Bacteria are the next-smallest microbes, single cells ranging from about 0.2 microns to 10 microns in size. They are the smallest, simplest, and most ancient fully-functional life form. They have only one chromosome, and the genetic material is not even organized in a nucleus. Bacteria are the most numerous and most varied life form on Earth, accounting for more total biomass than any other. Every gram of good, productive topsoil contains some 10 billion bacteria, comprised of thousands of colonies with millions of organisms in each colony. They occupy every known habitat. Most of them are harmless-indeed, most have no interaction with people at all; e few cause inconvenience in the form of bad taste and odor or a tendency to cause clogging of fine-filters; and a very few can cause disease. The most common odor-causing types merit special mention: they are filamentous bacteria resembling mold under the microscope, except that they are much thinner than molds, and are called actinomycetes.
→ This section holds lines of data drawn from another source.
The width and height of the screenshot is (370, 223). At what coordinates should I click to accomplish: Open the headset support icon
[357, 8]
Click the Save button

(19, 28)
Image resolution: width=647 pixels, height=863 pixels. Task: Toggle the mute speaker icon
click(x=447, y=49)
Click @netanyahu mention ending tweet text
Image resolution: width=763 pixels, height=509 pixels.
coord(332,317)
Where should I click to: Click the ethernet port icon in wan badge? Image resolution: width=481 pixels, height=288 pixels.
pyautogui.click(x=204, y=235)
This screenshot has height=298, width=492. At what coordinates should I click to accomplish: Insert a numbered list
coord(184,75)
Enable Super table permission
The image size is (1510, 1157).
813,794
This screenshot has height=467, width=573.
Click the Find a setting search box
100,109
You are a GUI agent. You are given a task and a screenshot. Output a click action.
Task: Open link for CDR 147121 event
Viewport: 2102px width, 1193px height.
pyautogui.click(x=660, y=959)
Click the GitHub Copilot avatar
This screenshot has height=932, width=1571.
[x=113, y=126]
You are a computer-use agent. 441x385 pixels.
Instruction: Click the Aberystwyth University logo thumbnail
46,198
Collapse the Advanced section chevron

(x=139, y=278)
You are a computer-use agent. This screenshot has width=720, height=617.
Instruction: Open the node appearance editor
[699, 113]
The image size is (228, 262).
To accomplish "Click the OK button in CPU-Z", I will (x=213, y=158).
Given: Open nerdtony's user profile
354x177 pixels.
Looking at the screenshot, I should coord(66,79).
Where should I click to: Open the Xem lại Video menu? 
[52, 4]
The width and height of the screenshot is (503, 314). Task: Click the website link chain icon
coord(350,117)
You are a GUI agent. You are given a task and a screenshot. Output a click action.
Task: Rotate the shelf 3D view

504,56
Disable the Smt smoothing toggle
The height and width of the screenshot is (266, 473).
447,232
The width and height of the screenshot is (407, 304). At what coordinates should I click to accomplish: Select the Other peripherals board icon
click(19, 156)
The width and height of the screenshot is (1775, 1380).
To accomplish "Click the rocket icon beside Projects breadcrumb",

Many of them produce antibiotics of the “-mycin” type in addition to some of the same “earthy-musty-mildewy-moldy-fishy” odor compounds produced by molds and algae. Bacteria are so varied, it is difficult to know how to categorize them, but the following types are important to know about:
- Autotrophs: those that make their own food by photosynthesis or oxidation
- Heterotrophs: those that must consume organic matter from the environment to live
- HPC organisms: those detected by the Heterotrophic Plate Count procedure
- Pathogens: those capable of causing disease
- Opportunistic pathogens: those capable of causing disease only if given an unusual “opportunity”-open wounds, burns, defective immunity
- Coliforms: those that “resemble” (biochemically) Escherichia coli, the predominant commensal intestinal organism of mammals-indicator of sewage contamination
- Total Coliforms: an important public health screening test to identify all coliform organisms, both fecal and environmental, belonging to the genera Escherichia, Klebsiella, Enterobacter, Citrobacter, and Serratia
- Fecal Coliforms: an important public health test to identify E. coli, specifically
- Anaerobic bacteria: those that prefer or require the absence of dissolved oxygen; they often produce “septic” smells, and some produce “rotten egg” smell
- “iron bacteria:” partial autotrophs that oxidize dissolved iron to rust
- “sulfur bacteria:” anaerobic autotrophs that chemically reduce sulfate ion or meta bonze organics containing sulfur to produce the stink of rotten eggs, or hydrogen sulfide, H2S, and also organic sulfides, all with offensive T&O.